The next time you find yourself strolling through Neiman Marcus or Bergdorf Goodman, stroll over to the fine house wares and have a gentle whiff of the boxes of Nest candles. With whimsical names like Periwinkle Hyacinth, Wild Oats & Bourbon, and Wasabi Pear, one’s olfactories bursts with sensory delight. These candles, made for a discerning clientele, have found a well-deserved niche thanks to founder of NEST, Laura Slatkin – an autism mom. Before that, she and her husband Harry were making high-end bath and body products together. Their products have been coveted by the likes of Martha Stewart, Ralph Lauren, Oprah Winfrey, and the late Princess Diana to name a few. And, I’m spotlighting them here on Sockitmama because they are autism parents.

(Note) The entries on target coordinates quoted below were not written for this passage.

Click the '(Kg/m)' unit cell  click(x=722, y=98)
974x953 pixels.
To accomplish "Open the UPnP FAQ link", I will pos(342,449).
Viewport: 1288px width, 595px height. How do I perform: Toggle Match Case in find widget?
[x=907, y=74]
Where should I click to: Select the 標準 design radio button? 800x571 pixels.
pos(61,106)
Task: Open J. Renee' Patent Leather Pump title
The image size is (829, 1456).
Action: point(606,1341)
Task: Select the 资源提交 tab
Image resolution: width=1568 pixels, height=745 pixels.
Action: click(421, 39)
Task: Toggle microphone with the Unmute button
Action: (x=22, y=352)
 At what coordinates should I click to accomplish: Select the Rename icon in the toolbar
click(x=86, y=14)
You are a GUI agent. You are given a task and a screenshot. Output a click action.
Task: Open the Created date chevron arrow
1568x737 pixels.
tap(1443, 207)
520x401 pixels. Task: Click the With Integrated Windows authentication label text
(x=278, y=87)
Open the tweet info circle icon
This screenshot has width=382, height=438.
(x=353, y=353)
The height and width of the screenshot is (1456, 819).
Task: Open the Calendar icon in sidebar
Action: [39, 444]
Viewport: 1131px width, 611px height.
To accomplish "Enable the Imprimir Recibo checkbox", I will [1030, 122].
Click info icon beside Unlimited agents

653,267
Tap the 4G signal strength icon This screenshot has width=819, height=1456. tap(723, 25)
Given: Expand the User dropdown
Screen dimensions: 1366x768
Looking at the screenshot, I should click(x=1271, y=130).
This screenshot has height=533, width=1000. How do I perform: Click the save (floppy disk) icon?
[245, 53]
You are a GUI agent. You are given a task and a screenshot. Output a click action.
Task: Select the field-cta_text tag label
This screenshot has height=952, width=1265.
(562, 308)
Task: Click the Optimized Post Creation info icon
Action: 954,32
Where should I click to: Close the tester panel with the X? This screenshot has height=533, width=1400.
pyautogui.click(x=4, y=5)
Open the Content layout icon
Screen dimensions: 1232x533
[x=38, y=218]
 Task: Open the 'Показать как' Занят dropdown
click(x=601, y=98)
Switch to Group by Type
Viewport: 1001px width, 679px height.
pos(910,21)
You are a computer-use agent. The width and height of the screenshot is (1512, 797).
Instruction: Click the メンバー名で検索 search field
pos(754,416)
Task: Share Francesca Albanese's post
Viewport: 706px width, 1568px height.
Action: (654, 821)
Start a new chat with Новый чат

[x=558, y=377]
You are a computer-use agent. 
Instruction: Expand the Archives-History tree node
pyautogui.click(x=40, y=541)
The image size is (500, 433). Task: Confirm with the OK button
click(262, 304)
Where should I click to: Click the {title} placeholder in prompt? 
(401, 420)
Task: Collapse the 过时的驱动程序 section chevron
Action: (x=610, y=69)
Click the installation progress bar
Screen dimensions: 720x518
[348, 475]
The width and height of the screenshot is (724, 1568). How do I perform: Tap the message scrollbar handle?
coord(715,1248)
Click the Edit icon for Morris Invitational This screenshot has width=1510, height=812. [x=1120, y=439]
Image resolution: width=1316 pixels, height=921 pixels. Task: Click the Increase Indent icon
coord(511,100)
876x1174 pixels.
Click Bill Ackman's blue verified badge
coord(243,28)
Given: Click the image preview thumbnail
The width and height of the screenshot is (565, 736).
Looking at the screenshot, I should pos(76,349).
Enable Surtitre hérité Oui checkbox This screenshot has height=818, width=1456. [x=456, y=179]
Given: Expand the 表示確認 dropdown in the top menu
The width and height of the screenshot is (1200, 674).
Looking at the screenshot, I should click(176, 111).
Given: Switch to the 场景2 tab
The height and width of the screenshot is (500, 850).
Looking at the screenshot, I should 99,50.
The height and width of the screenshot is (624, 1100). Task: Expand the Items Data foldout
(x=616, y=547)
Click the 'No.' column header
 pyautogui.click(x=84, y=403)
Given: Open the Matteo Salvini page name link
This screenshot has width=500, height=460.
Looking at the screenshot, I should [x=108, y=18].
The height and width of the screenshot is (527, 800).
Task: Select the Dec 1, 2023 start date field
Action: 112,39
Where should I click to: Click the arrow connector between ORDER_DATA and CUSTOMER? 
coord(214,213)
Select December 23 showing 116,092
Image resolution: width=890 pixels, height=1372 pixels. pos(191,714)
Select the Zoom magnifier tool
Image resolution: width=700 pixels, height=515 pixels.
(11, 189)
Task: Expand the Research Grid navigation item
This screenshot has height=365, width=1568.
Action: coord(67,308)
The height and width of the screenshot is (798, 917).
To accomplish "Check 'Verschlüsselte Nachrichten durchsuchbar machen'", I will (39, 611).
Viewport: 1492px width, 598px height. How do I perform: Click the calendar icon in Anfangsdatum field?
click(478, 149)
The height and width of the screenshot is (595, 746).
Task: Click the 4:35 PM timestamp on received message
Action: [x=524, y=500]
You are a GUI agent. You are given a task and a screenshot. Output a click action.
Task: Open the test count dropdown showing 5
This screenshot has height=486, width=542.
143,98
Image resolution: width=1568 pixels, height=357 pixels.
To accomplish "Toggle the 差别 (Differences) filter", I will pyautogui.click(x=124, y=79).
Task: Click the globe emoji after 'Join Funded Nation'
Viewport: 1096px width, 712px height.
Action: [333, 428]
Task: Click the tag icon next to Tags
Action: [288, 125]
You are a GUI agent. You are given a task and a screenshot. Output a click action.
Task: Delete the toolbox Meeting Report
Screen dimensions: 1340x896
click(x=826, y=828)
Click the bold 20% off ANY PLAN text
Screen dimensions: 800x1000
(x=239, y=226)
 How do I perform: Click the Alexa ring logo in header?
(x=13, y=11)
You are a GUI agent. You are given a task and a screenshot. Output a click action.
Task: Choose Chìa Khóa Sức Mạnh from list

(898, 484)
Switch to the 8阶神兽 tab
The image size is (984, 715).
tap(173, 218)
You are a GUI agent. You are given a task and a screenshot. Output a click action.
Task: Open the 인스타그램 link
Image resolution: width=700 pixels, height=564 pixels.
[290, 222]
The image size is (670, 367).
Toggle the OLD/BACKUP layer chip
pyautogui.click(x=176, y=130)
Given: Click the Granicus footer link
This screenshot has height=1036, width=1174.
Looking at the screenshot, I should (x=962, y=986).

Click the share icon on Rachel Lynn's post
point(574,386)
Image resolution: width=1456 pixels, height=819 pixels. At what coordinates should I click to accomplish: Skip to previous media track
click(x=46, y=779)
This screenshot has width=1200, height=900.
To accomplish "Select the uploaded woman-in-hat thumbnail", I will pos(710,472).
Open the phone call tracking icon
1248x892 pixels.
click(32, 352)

From what I’ve read, The Slatkins are tireless champions of autism causes. And, if their faces seem familiar, think Autism Every Day by Autism Speaks. Those who have seen the longer version of Autism Every Day may be familiar with Laura. She’s the woman in the Hamptons in white capri pants and an adorable coif who side-steps her coffee table trying to get a handle on her little runner (a runner is an autistic child who bolts impulsively). Many parents could relate to that. I certainly could at one point. And, that movie was quite profound for me because it was the first time I’d seen on film other families dealing with some of the issues that we were. For many families, Autism Every Day is not a movie — it is reality!
At this posting, Harry and Laura Slatkin are on the board of Autism Speaks and work tirelessly to improve the lives of those with autism. Both parents are successful and high-achievers. Harry is the President of Slatkin & Co. and President of Home Design for Limited Brands. Laura is the President and CEO of Candela Group. The two founded The New York Center for Autism (NYCA) and think tanks on autism.
They are the parents of boy/girl twins, Alexandra and David. David has autism.
I’m going to make it a permanent feature on my blog to spotlight autism families from time-to-time so that people can see that we are in every segment of society. And, even in the face of medical adversity, we can triumph.